With the release of Hayao Miyazaki’s The Boy and the Heron this week, it seems an appropriate time to look back to 2013 – when Miyazaki’s previous film The Wind Rises was rolling out in cinemas across the world, and director Mami Sunada helmed a documentary about its creation. The Kingdom of Dreams and Madness captured Miyazaki’s Studio Ghibli at a critical time. The Wind Rises was still deep in production and fellow studio director Isao Takahata was finishing off his own film The Tale of Princess Kaguya.
This is a beautifully constructed film. Rather than directly interview Miyazaki and his workmates, talking heads-style, Sunada purposefully allows the personalities and opinions to flow organically over the course of the film. We meet and observe Studio Ghibli’s harried producer Toshio Suzuki, who is handling The Wind Rises while simultaneously trying to coax Takahata to finally complete Princess Kaguya so he can release it into cinemas. We meet former Ghibli employee turned successful Evangelion creator Hideaki Anno as he’s unexpectedly coaxed back into the fold to voice the lead character of The Wind Rises. Of course we also meet Miyazaki himself, a smiling, wry, chain-smoking bundle of contradictions as he supervises work on what he claims is the final feature film of his career. He’s retired before. The documentary makes it perfectly clear he may come out of retirement again; 10 years on we now know that he does. Sunada had his number back then.

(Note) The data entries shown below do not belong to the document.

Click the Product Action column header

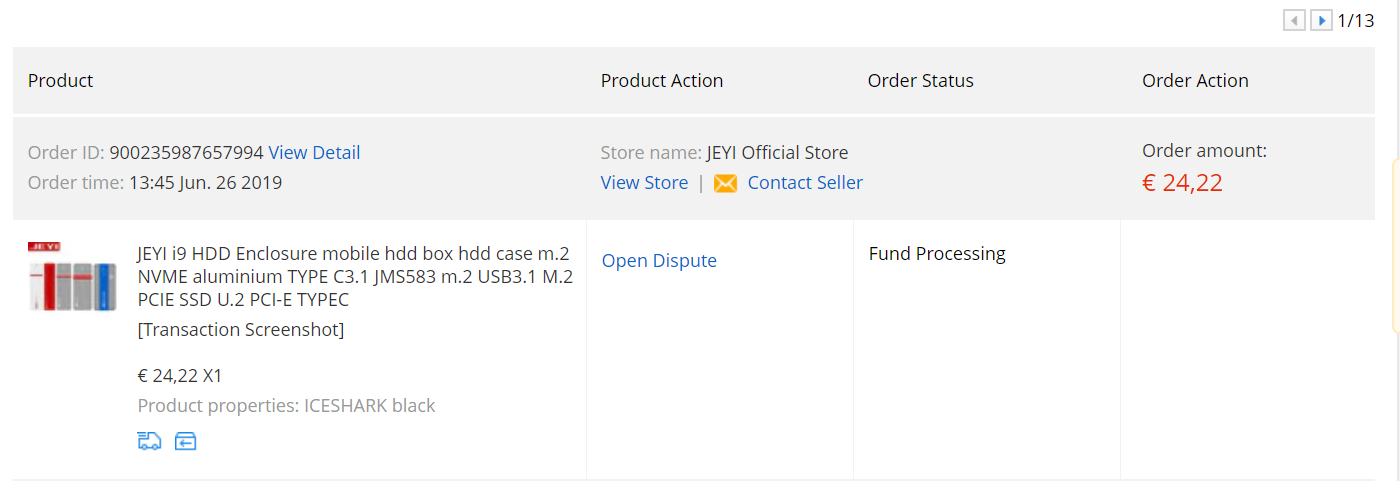coord(662,81)
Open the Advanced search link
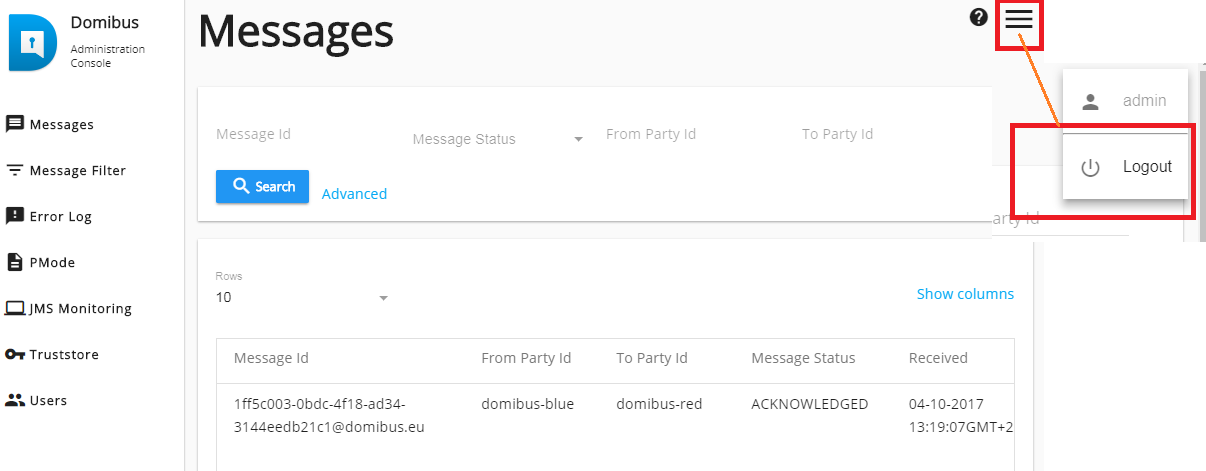 point(354,194)
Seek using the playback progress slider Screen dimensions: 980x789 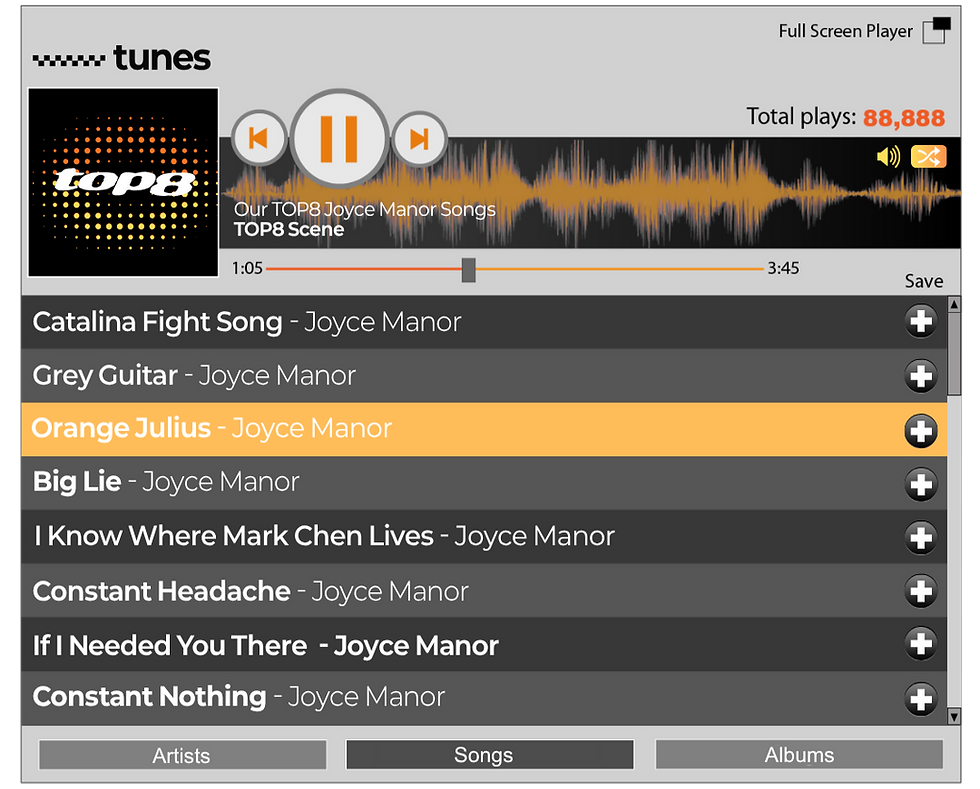click(x=468, y=269)
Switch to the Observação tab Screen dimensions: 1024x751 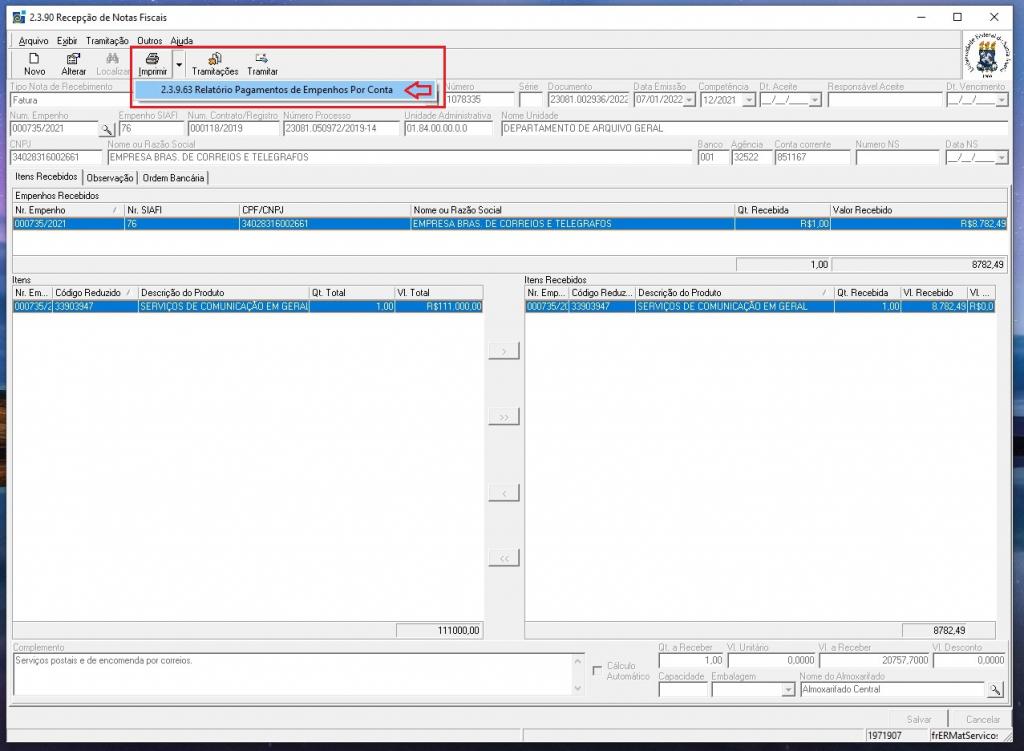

Miyazaki is a fascinating person, and The Kingdom of Dreams and Madness pulls no punches in reflecting him at his worst as well as his best. I went into the film expecting it to be of interest solely to pre-existing Ghibli enthusiasts, but it works as a remarkable character study in its own right. It is also both boldly impressive that Sunada makes no attempt to hide herself within her own film. She is not simply a narrator: she and Miyazaki speak to each other regularly, back and forth from either side of the camera. She offers opinions quite openly, and makes no vain attempt to remain objective or separate from her subject. It gives the film a very personal edge, and it works in part because we never really leave the people of Studio Ghibli. There are no real interviews here, and I was surprised to see no clips of Ghibli productions throughout the film.
Then, in one of the film’s closing scenes, Miyazaki beckons the camera over to a window. He’s minutes away from announcing his retirement to the press, but he still takes the time out to show Sunada the view over Tokyo, and asks her to imagine running across a nearby rooftop, then jumping to the next building, or flying, and how amazing it would all look. That, says Miyazaki, is why he loves animation so much. And as he talks, Sunada edits in a sudden
rush of movie clips of Miyazaki’s characters running, climbing, jumping, flying: My Neighbor Totoro, Kiki’s Delivery Service, Porco Rosso, Spirited Away, Ponyo, Howl’s Moving Castle, Nausicaa of the Valley of the Wind, Castle of Cagliostro, Laputa: Castle in the Sky. It’s difficult not to be overwhelmed. I found myself tearing up considerably. So much imagination. So much talent. And then retirement. Until he animates again.